[Start Passage]
Speaker 14 Or it might have stopped them foraging further north. Whereas if you've got humans in sort of parker-like fur things, they can hunt further north, that extends the range.

Speaker 14 Or in that part of Europe, ambush is quite a good means of killing prey because you use the landscape and you wait for animals to come along and then you jump out and kill them rather than chasing them as early humans did in Africa, for example.

Speaker 14 So if you're just just lying down in a cape all day, you can't do it. You'll freeze.
Do you remember that book that came out called The Singing Neanderthals? Yes.

Speaker 14 Yeah, so this is a professor from Reading University called Stephen Mithen, and he believes that they sung a lot and they liked to dance, dance and clap, and they used to do it in their caves together.

Speaker 14 They used to sing in groups.

Speaker 15 I have read that book quite a few years ago, and I think, is it not also that he thinks that language came originally from singing? Yes.

Speaker 15 So people would just kind of sing and get rhythm, and then that rhythm and noise would turn into meanings, and then that meaning would turn into language.

Speaker 14 I think that's what you're saying. Yeah, yeah.
So, for that reason as well, the language part, he says that he thinks that they would particularly have liked rap music.

Speaker 14 He says, I can see them rapping in my mind. He thinks a lot of stuff, this guy.

Speaker 14 Neanderthal males had one massive arm and one puny one. No.
Like Nadal. Like Nadal.
[End Passage]
[Start Recorded data]
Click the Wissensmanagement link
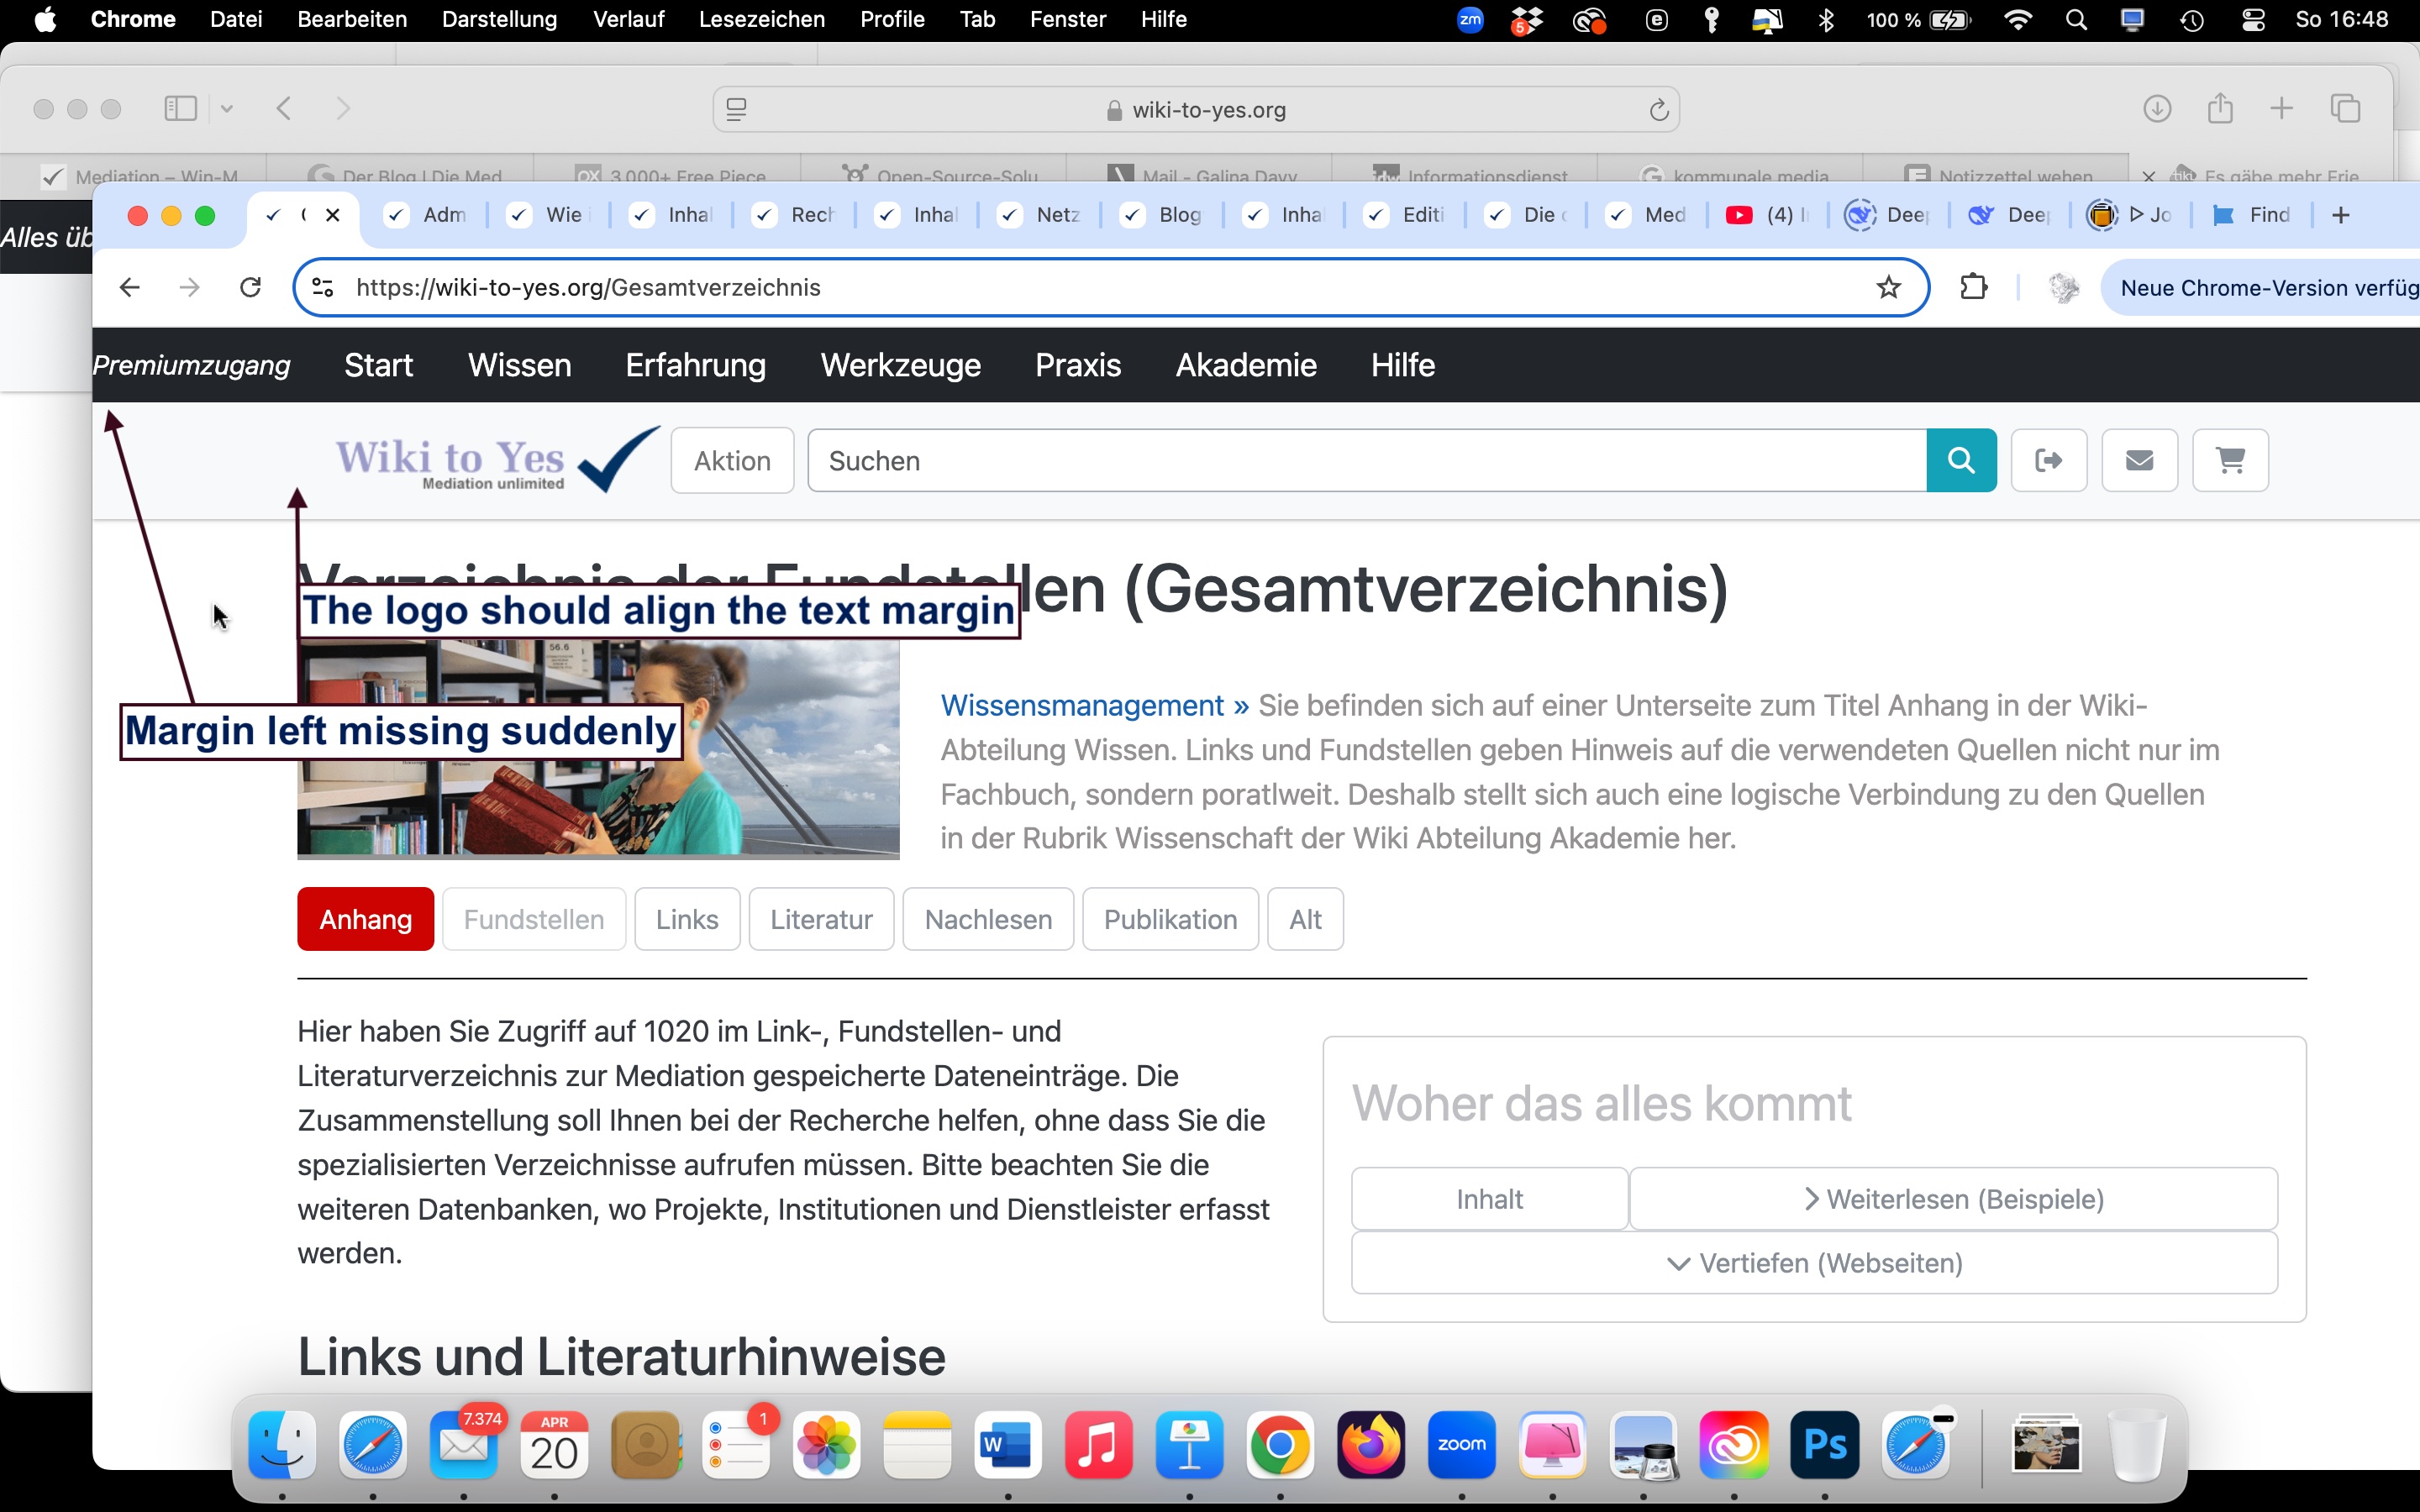 click(x=1082, y=705)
[End Recorded data]
## Task list
A) In the transcript, rewrite in one shorter sentence the paragraph that starts "Yeah, so this is a professor from Reading University," keeping its main facts.
B) Please return, word for word, the stretch of the transcript that opens with the words containing "Speaker 14 So" and closes with "saying. Yeah, yeah.".

## Responses for each task
A) Stephen Mithen, a professor at Reading University, believes Neanderthals sang a lot, liked to dance and clap, and did this together in their caves.

B)
Speaker 14 So if you're just just lying down in a cape all day, you can't do it. You'll freeze.
Do you remember that book that came out called The Singing Neanderthals? Yes.

Speaker 14 Yeah, so this is a professor from Reading University called Stephen Mithen, and he believes that they sung a lot and they liked to dance, dance and clap, and they used to do it in their caves together.

Speaker 14 They used to sing in groups.

Speaker 15 I have read that book quite a few years ago, and I think, is it not also that he thinks that language came originally from singing? Yes.

Speaker 15 So people would just kind of sing and get rhythm, and then that rhythm and noise would turn into meanings, and then that meaning would turn into language.

Speaker 14 I think that's what you're saying. Yeah, yeah.